_The task_
After reading the data below, copy out every line that contains the word "LEGO".

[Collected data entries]
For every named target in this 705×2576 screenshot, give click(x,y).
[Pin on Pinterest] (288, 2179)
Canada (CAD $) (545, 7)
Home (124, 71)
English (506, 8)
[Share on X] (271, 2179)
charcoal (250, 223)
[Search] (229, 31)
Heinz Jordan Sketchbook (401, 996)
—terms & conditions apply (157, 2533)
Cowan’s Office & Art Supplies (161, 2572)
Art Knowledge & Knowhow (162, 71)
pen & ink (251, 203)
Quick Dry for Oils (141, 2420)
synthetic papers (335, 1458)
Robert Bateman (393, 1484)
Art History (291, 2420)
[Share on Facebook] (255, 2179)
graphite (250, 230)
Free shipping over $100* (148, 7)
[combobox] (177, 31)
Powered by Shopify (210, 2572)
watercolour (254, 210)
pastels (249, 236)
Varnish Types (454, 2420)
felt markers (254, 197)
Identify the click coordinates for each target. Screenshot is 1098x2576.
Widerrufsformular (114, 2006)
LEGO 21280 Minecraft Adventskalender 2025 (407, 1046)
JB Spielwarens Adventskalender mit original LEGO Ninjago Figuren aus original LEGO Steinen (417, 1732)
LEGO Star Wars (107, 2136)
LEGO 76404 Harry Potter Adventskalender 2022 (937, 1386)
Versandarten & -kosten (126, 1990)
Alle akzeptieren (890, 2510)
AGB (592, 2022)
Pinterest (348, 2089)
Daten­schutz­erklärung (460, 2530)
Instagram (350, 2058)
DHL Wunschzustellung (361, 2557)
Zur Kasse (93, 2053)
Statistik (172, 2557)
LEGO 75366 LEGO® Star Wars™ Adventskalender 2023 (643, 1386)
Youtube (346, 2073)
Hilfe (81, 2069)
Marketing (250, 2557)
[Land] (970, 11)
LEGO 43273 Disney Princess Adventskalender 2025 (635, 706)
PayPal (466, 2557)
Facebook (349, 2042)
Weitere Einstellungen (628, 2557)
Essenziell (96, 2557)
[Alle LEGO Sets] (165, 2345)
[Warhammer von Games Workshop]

_Your solution_
LEGO 21280 Minecraft Adventskalender 2025 (407, 1046)
JB Spielwarens Adventskalender mit original LEGO Ninjago Figuren aus original LEGO Steinen (417, 1732)
LEGO Star Wars (107, 2136)
LEGO 76404 Harry Potter Adventskalender 2022 (937, 1386)
LEGO 75366 LEGO® Star Wars™ Adventskalender 2023 (643, 1386)
LEGO 43273 Disney Princess Adventskalender 2025 (635, 706)
[Alle LEGO Sets] (165, 2345)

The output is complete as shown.